What the task asks:
Please reproduce word for word the lines of the listing from the line with "Task: Click the Forward" through the end of the listing, including both ends. Leave the pictures out of your copy.

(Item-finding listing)
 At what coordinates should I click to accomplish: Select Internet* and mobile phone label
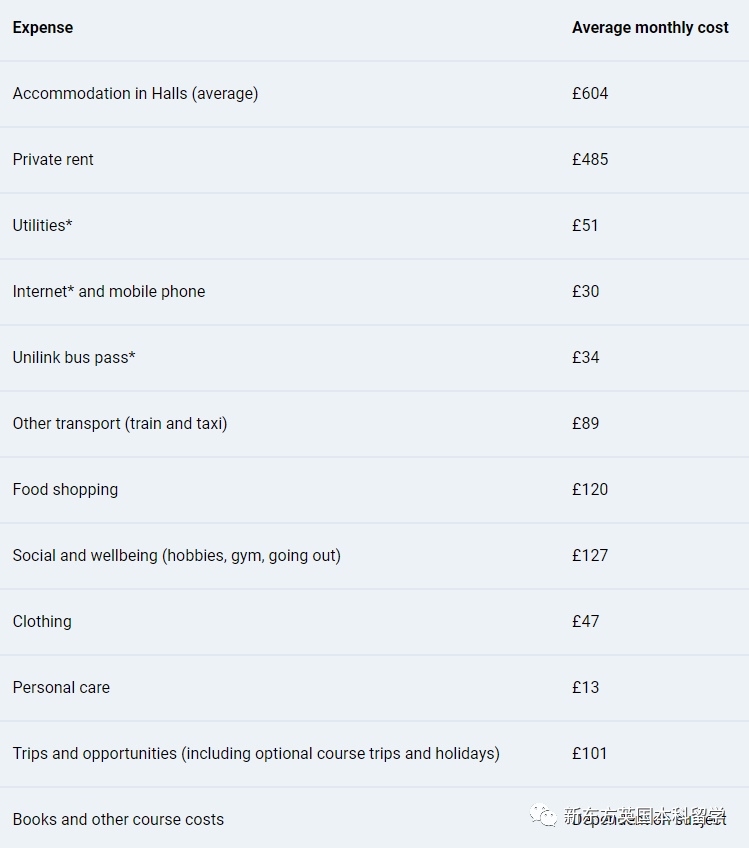coord(109,292)
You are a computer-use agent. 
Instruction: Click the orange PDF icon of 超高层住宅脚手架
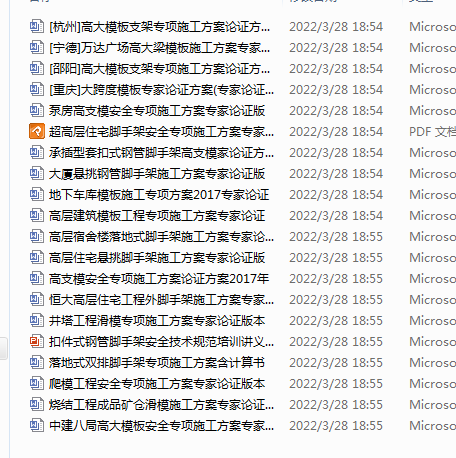(37, 131)
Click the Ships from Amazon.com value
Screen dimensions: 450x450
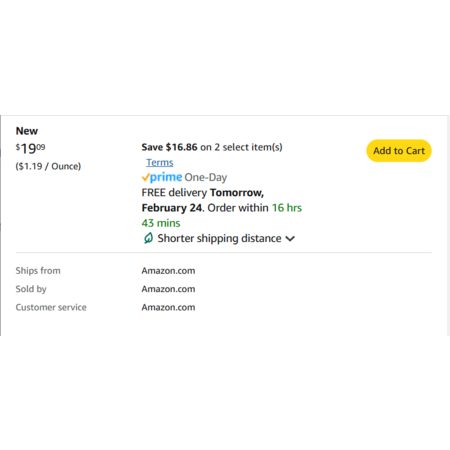[168, 271]
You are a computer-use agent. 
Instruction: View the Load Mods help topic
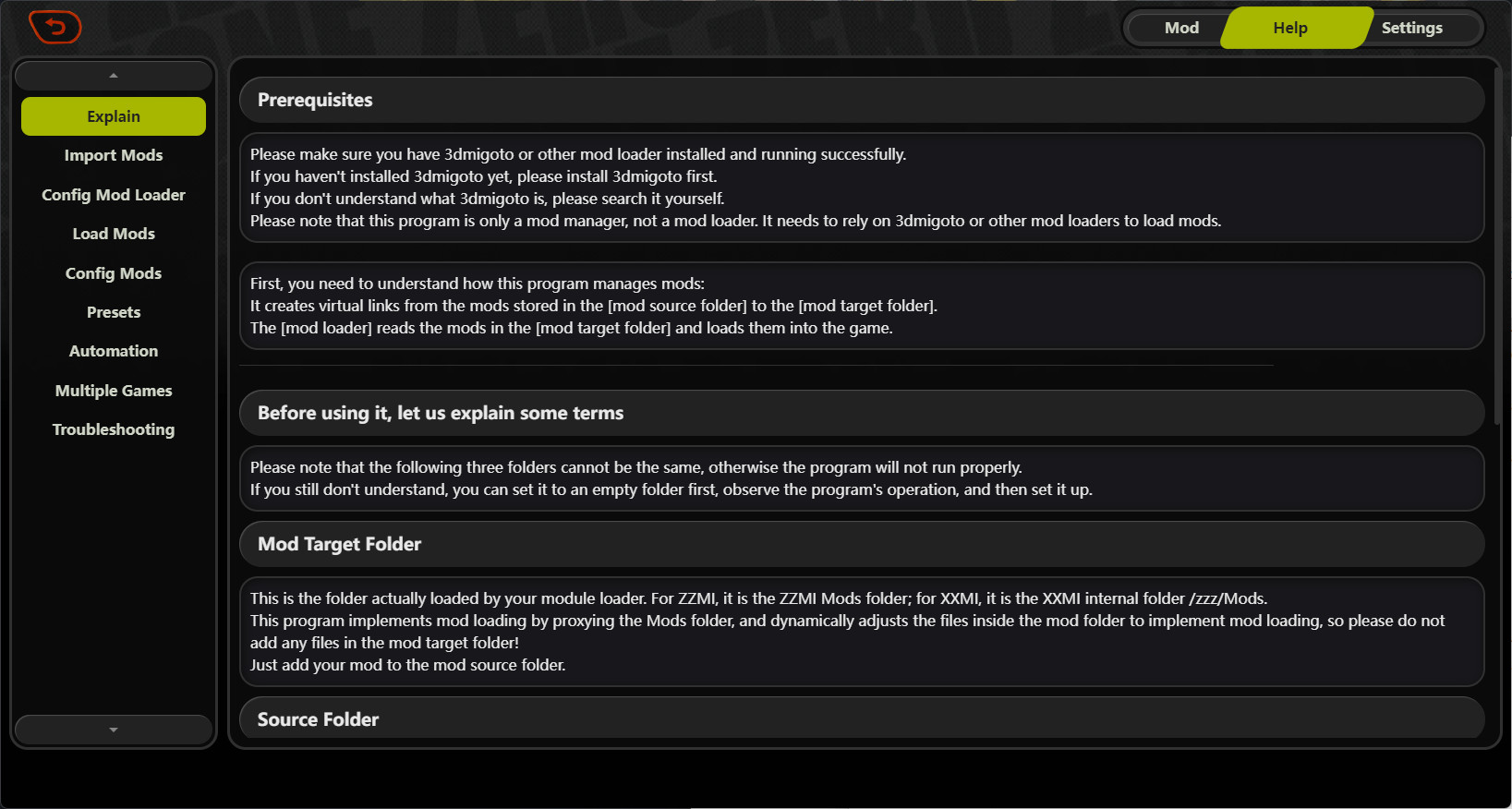point(113,234)

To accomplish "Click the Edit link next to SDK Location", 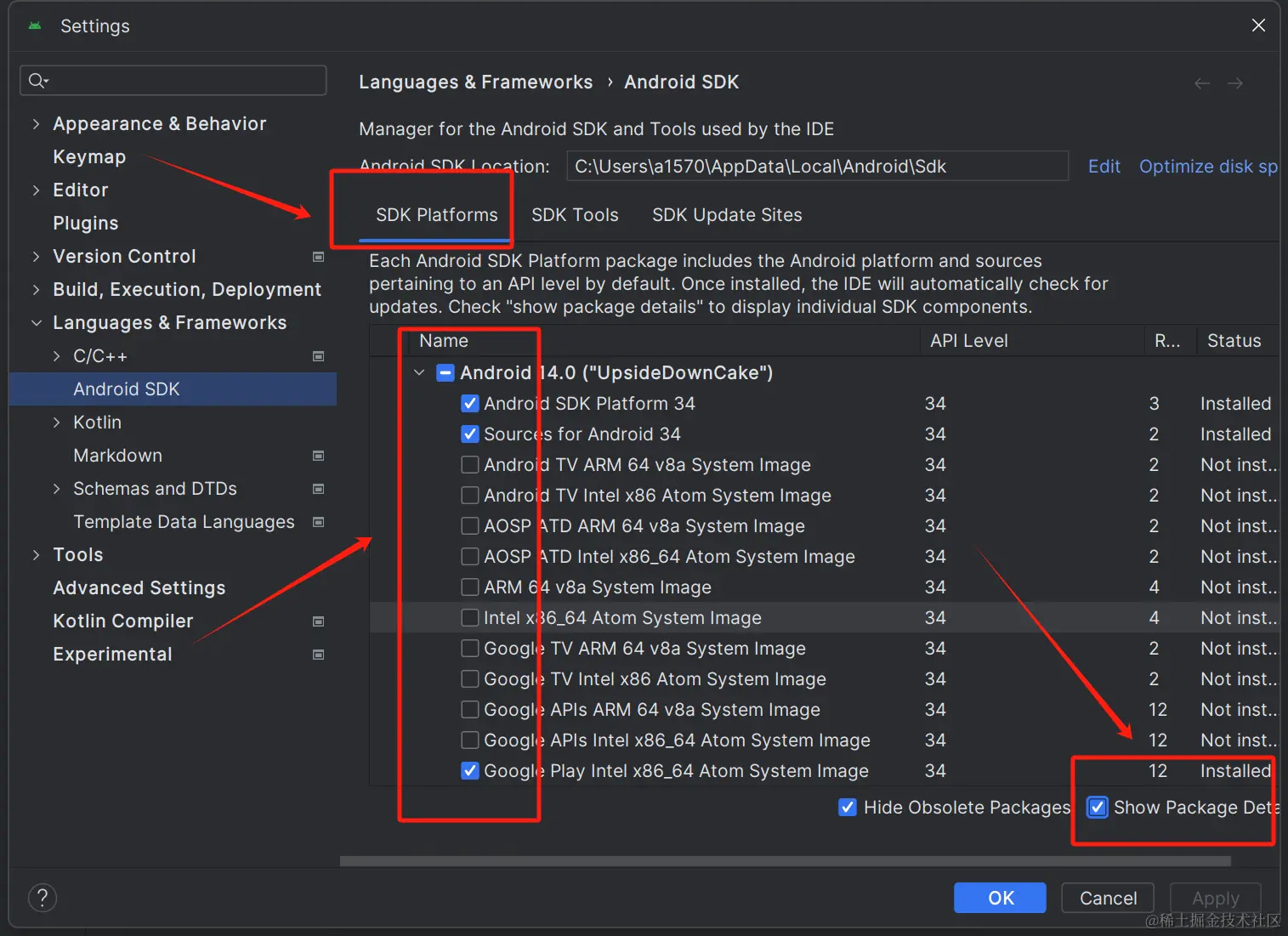I will [1104, 166].
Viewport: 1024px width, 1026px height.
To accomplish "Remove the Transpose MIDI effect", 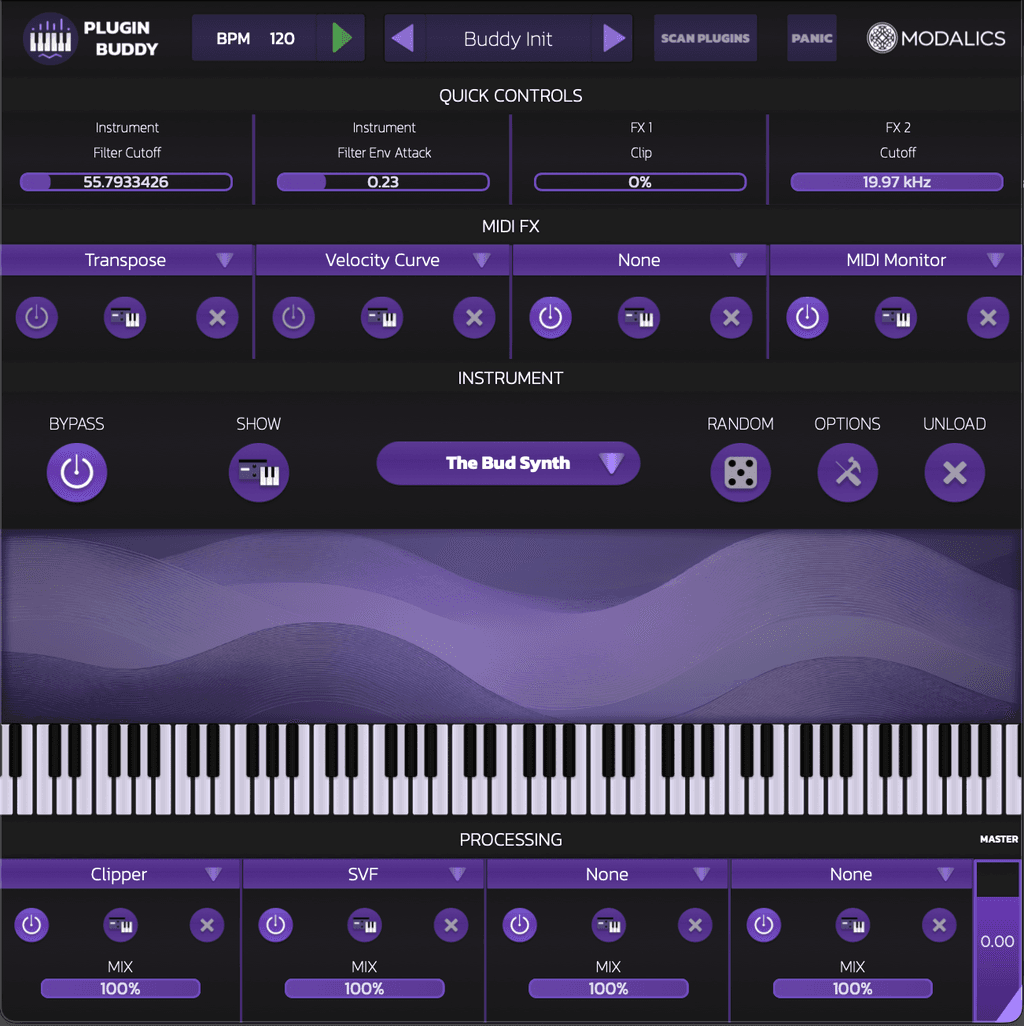I will pos(217,317).
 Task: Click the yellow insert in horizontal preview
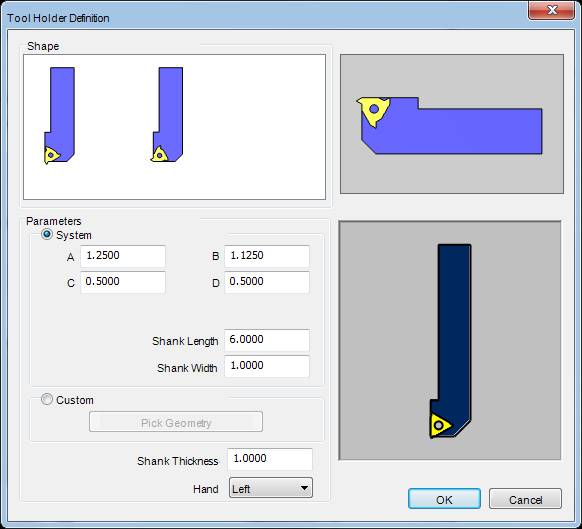[373, 111]
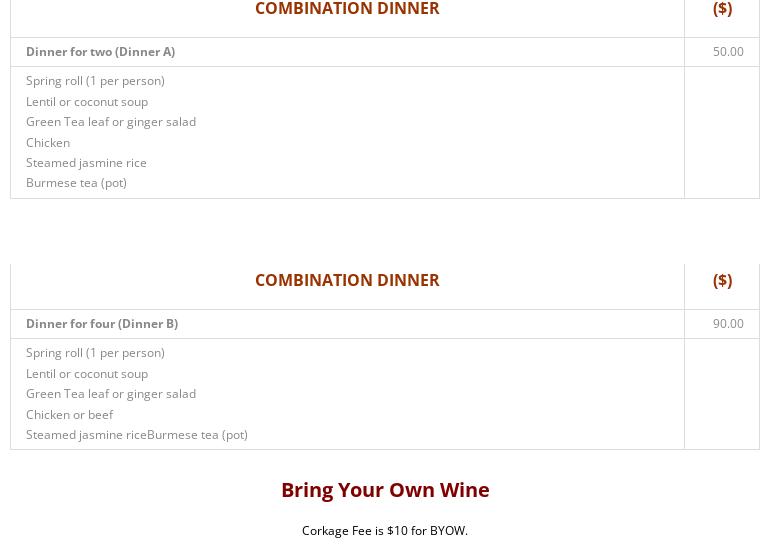770x560 pixels.
Task: Click the 90.00 price for Dinner B
Action: 728,324
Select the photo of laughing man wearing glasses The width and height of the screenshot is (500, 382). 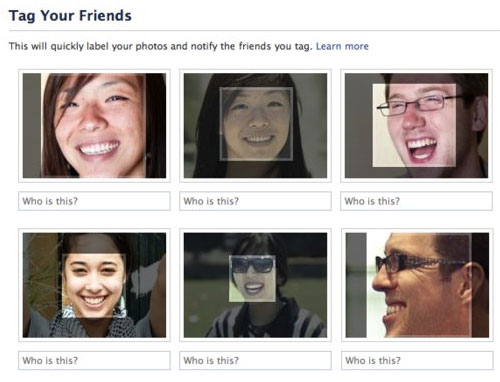[416, 126]
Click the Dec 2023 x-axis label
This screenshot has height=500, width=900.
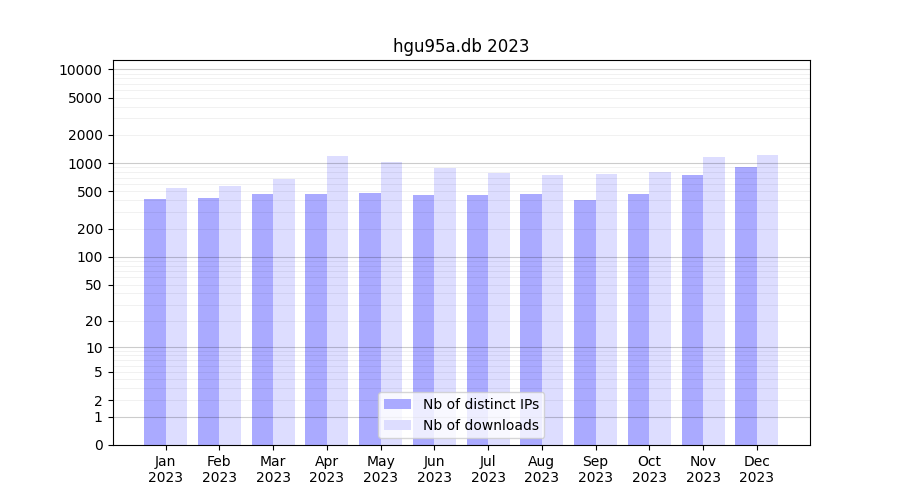point(757,469)
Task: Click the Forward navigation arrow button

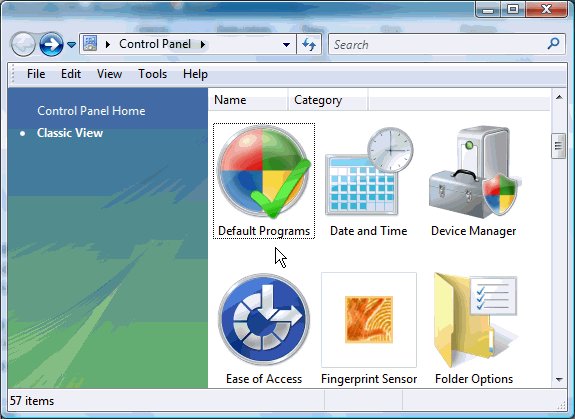Action: tap(51, 44)
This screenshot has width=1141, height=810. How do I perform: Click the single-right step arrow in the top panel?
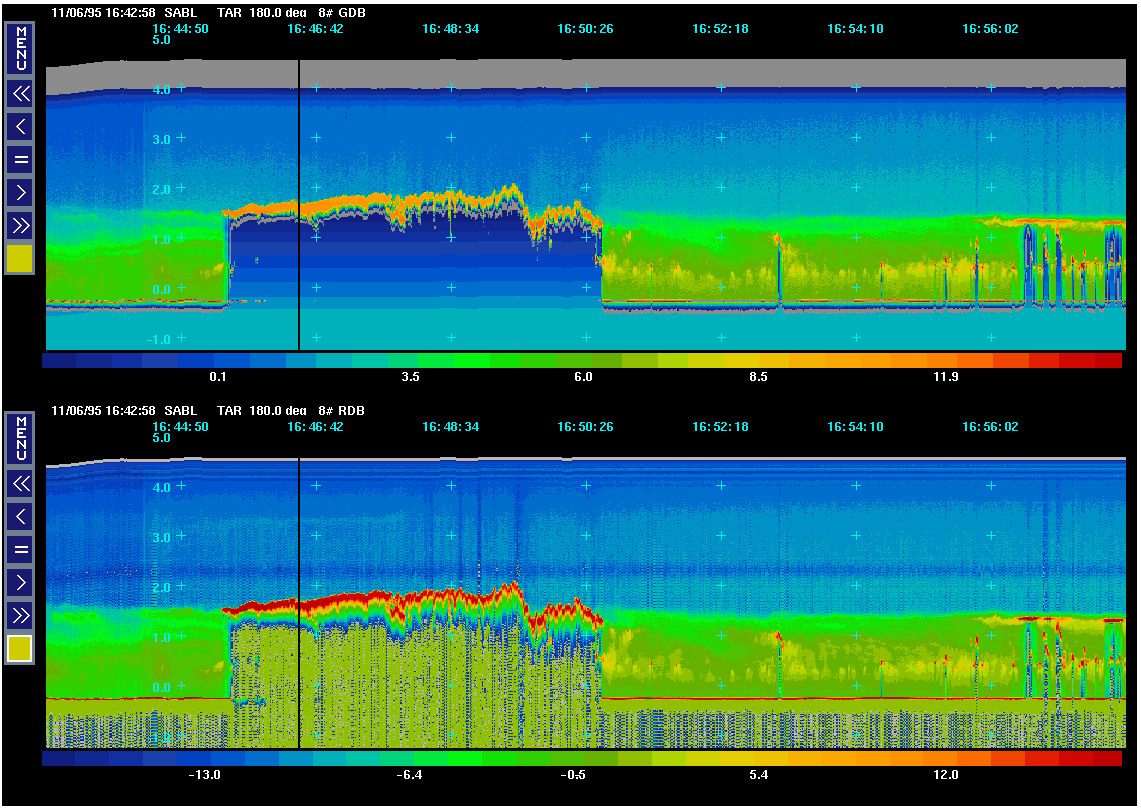21,192
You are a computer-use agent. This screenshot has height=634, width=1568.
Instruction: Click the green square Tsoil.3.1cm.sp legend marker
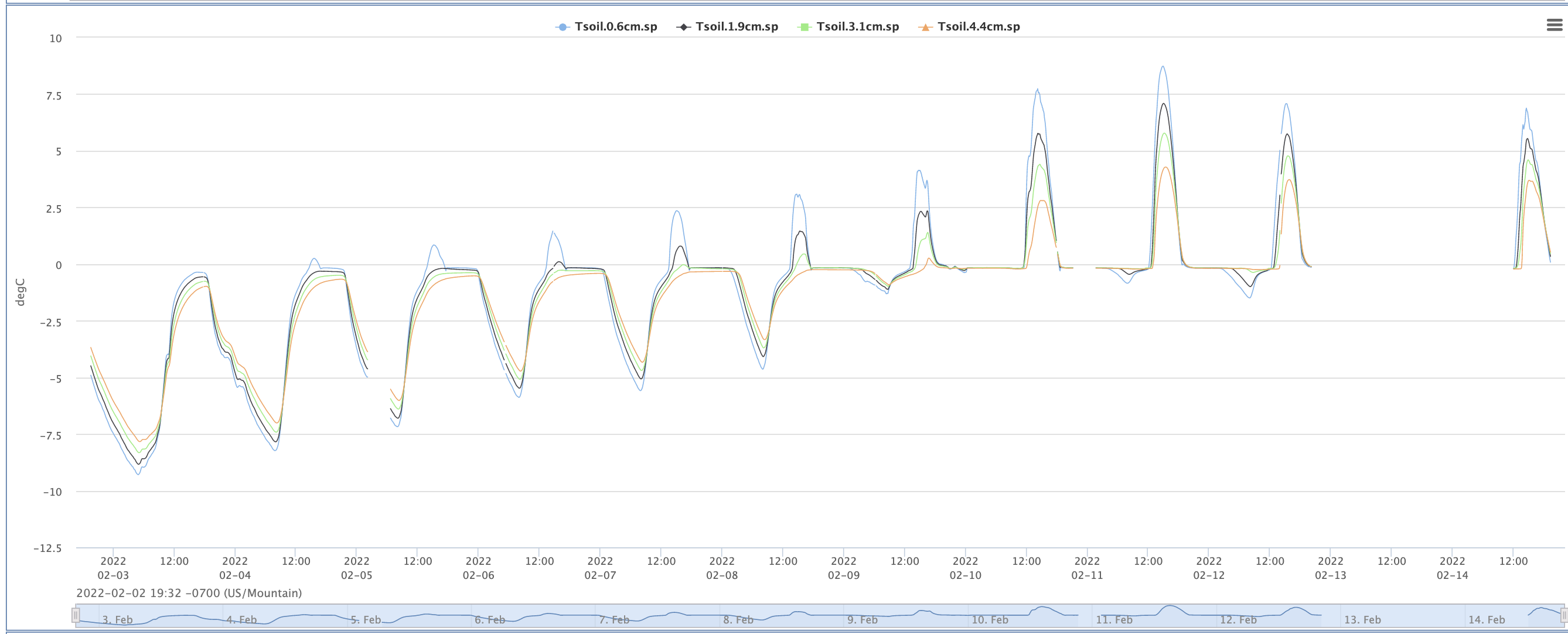pyautogui.click(x=804, y=27)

Worked solution:
Task: Click the Forward navigation arrow button

Action: tap(51, 44)
This screenshot has width=1141, height=810. How do I perform: Click the single-right step arrow in the top panel?
21,192
You are a computer-use agent. This screenshot has height=634, width=1568.
Instruction: Click the green square Tsoil.3.1cm.sp legend marker
pyautogui.click(x=804, y=27)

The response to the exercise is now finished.